**TASK OBJECTIVE:**
Nothing but the lines below between the line holding "husband (345, 715)" and the line holding "eva (353, 672)", inclusive, should appear in the answer, each set down exactly.

**DATA FOR THIS TASK:**
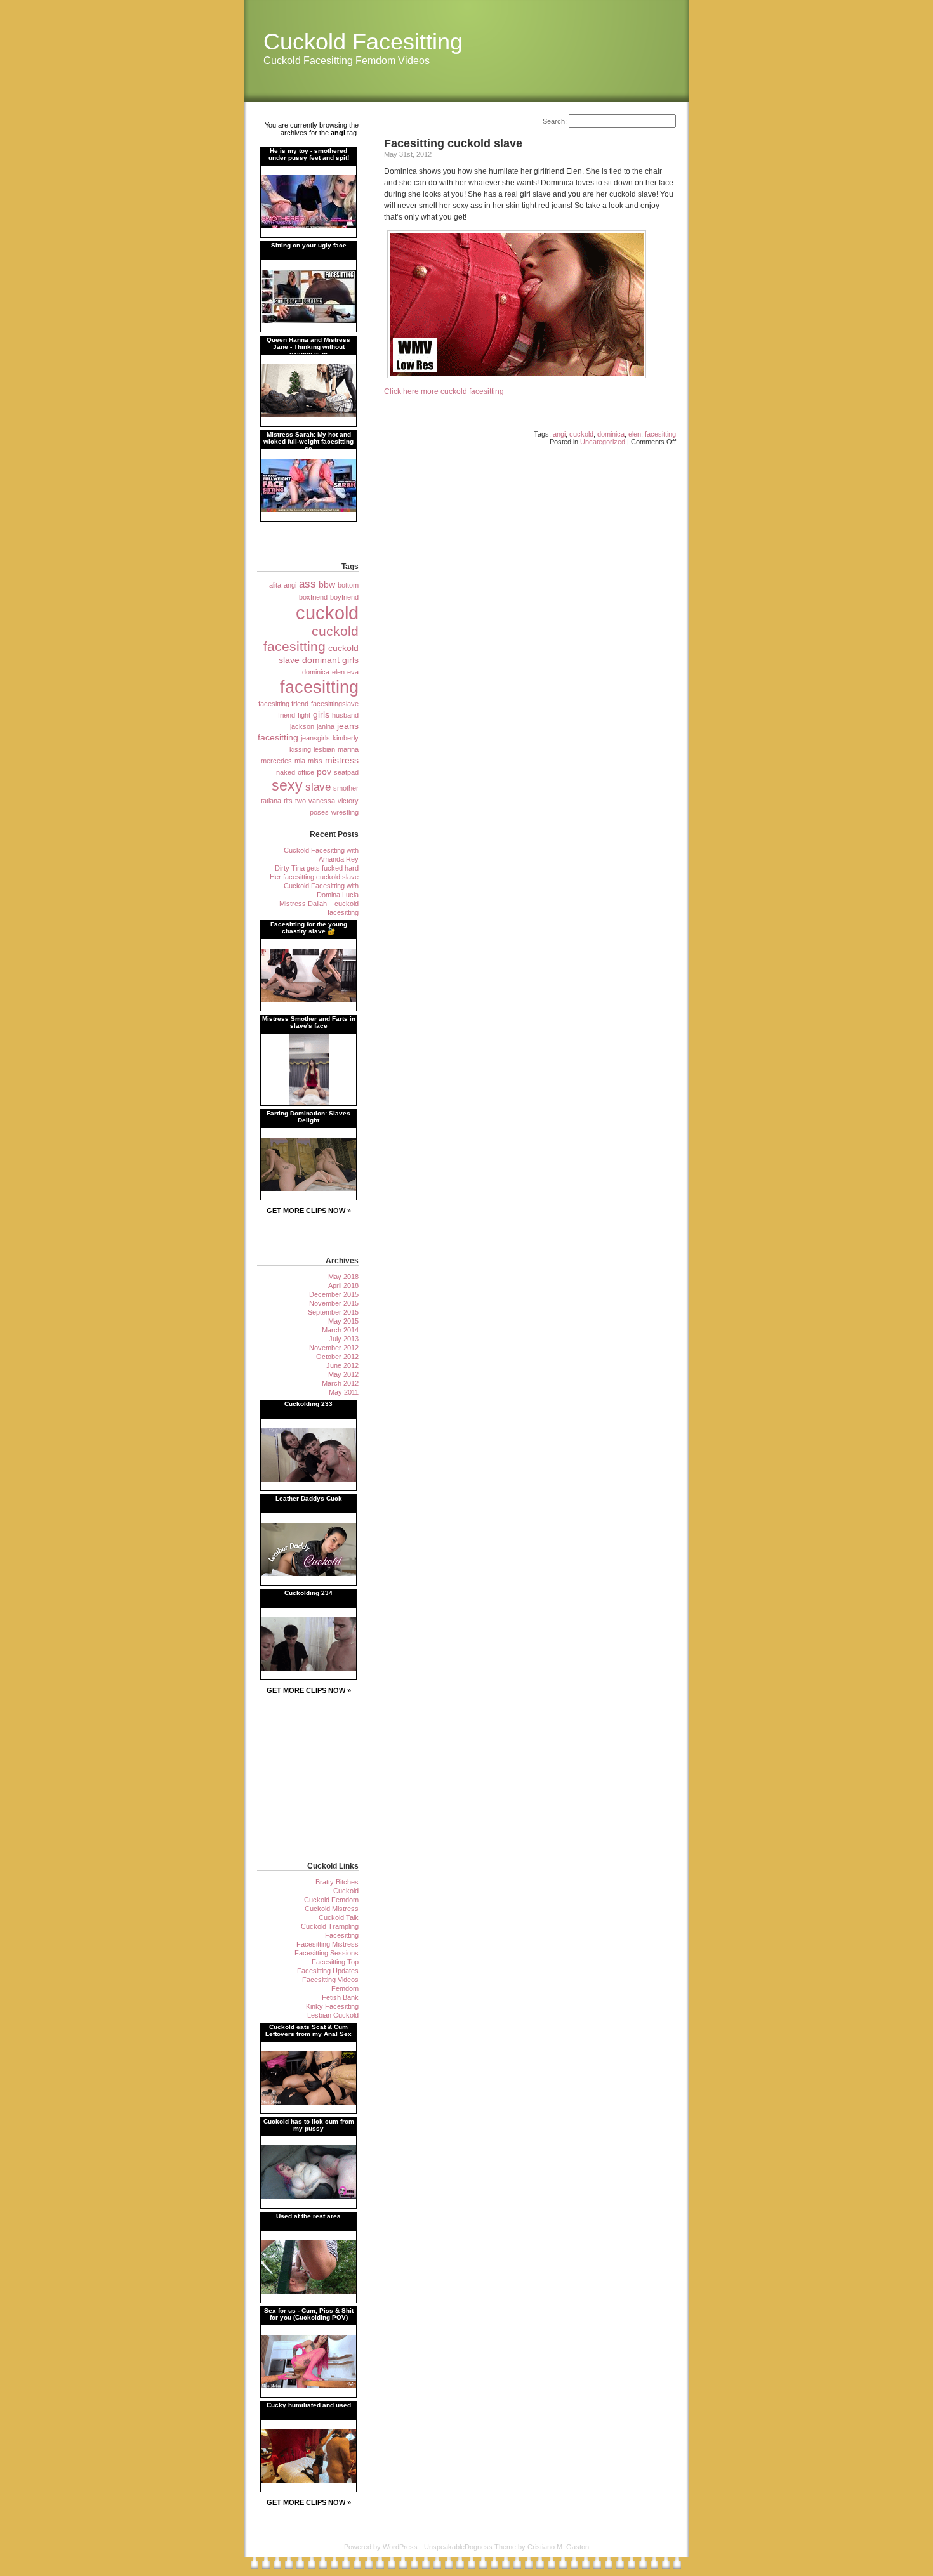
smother (346, 788)
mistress (342, 760)
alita (275, 585)
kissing (300, 749)
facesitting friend (283, 703)
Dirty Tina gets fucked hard (317, 868)
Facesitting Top (335, 1962)
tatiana (271, 801)
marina (348, 749)
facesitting (660, 434)
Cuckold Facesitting (363, 42)
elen (634, 434)
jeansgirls (315, 738)
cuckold (581, 434)
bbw (327, 584)
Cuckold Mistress (332, 1908)
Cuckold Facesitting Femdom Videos (346, 60)
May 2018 (343, 1276)
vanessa (321, 801)
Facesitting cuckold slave (453, 143)
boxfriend (313, 597)
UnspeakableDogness (458, 2547)
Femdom (345, 1988)
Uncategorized (602, 441)
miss (315, 761)
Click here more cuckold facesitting (444, 391)
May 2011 (344, 1392)
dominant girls (330, 660)
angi (559, 434)
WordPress (400, 2547)
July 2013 (344, 1339)
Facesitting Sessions (326, 1953)
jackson (302, 726)
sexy (287, 785)
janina (325, 726)
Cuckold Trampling (330, 1926)
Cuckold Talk (339, 1917)
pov (324, 771)
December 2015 (334, 1294)
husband (345, 715)
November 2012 (334, 1347)
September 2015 (333, 1312)
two (300, 801)
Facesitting (342, 1935)
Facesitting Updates (328, 1971)
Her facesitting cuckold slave (314, 877)
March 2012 (340, 1383)
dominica (611, 434)
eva (353, 672)
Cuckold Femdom (331, 1899)
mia (299, 761)
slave (318, 787)
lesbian (324, 749)
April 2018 (343, 1285)
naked (285, 772)
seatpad (346, 772)
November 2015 (334, 1303)
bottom (348, 585)
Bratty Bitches (337, 1882)
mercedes (276, 761)
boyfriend (344, 597)
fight (304, 715)
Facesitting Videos (330, 1979)
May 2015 (343, 1321)
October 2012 (337, 1356)
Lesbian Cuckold (333, 2015)
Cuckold (346, 1891)
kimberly (346, 738)
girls (321, 714)
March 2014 (340, 1330)
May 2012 (343, 1374)
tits (288, 801)
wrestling (345, 812)
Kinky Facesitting (332, 2006)
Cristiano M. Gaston (558, 2547)
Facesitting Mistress (327, 1944)
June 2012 (342, 1365)
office (306, 772)
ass (307, 584)
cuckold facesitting (311, 639)
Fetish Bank (340, 1997)
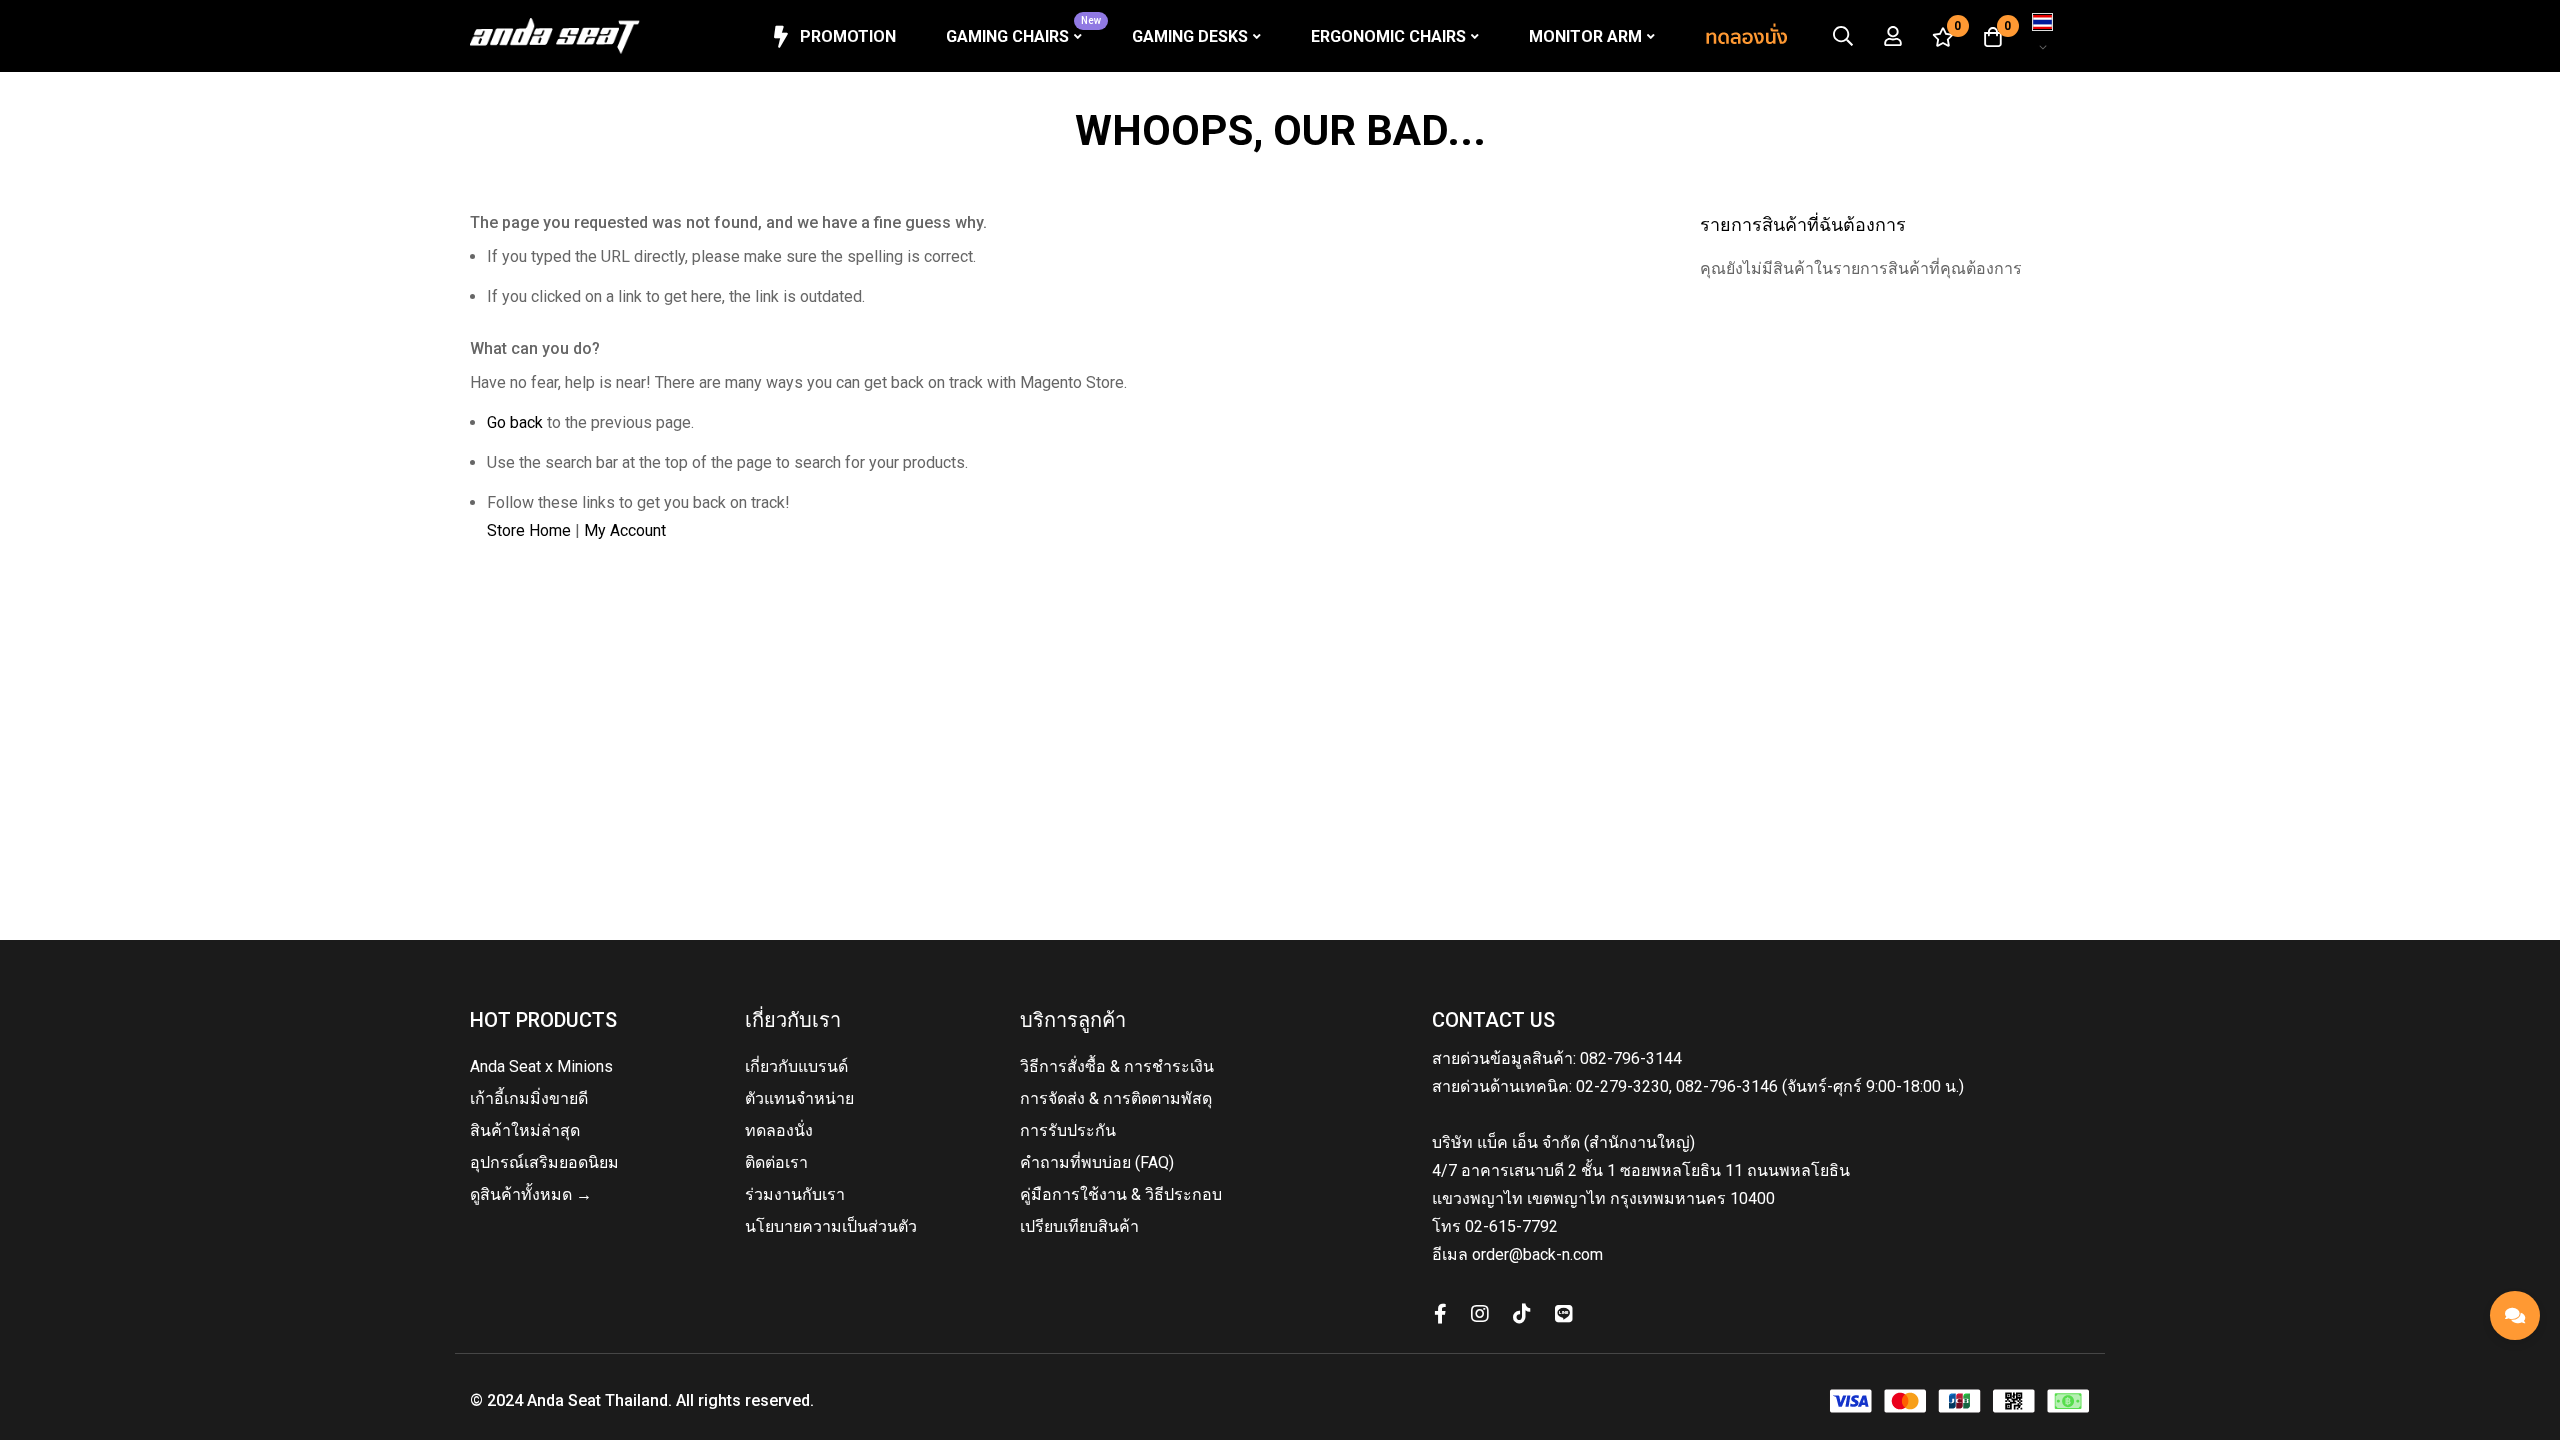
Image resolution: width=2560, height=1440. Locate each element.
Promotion (848, 36)
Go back (515, 422)
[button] (2049, 36)
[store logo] (555, 36)
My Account (625, 530)
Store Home (529, 530)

**PROBLEM SOLUTION:**
husband (345, 715)
November 2012 (334, 1347)
September 2015 (333, 1312)
two (300, 801)
Facesitting (342, 1935)
Facesitting Updates (328, 1971)
Her facesitting cuckold slave (314, 877)
March 2012 (340, 1383)
dominica (611, 434)
eva (353, 672)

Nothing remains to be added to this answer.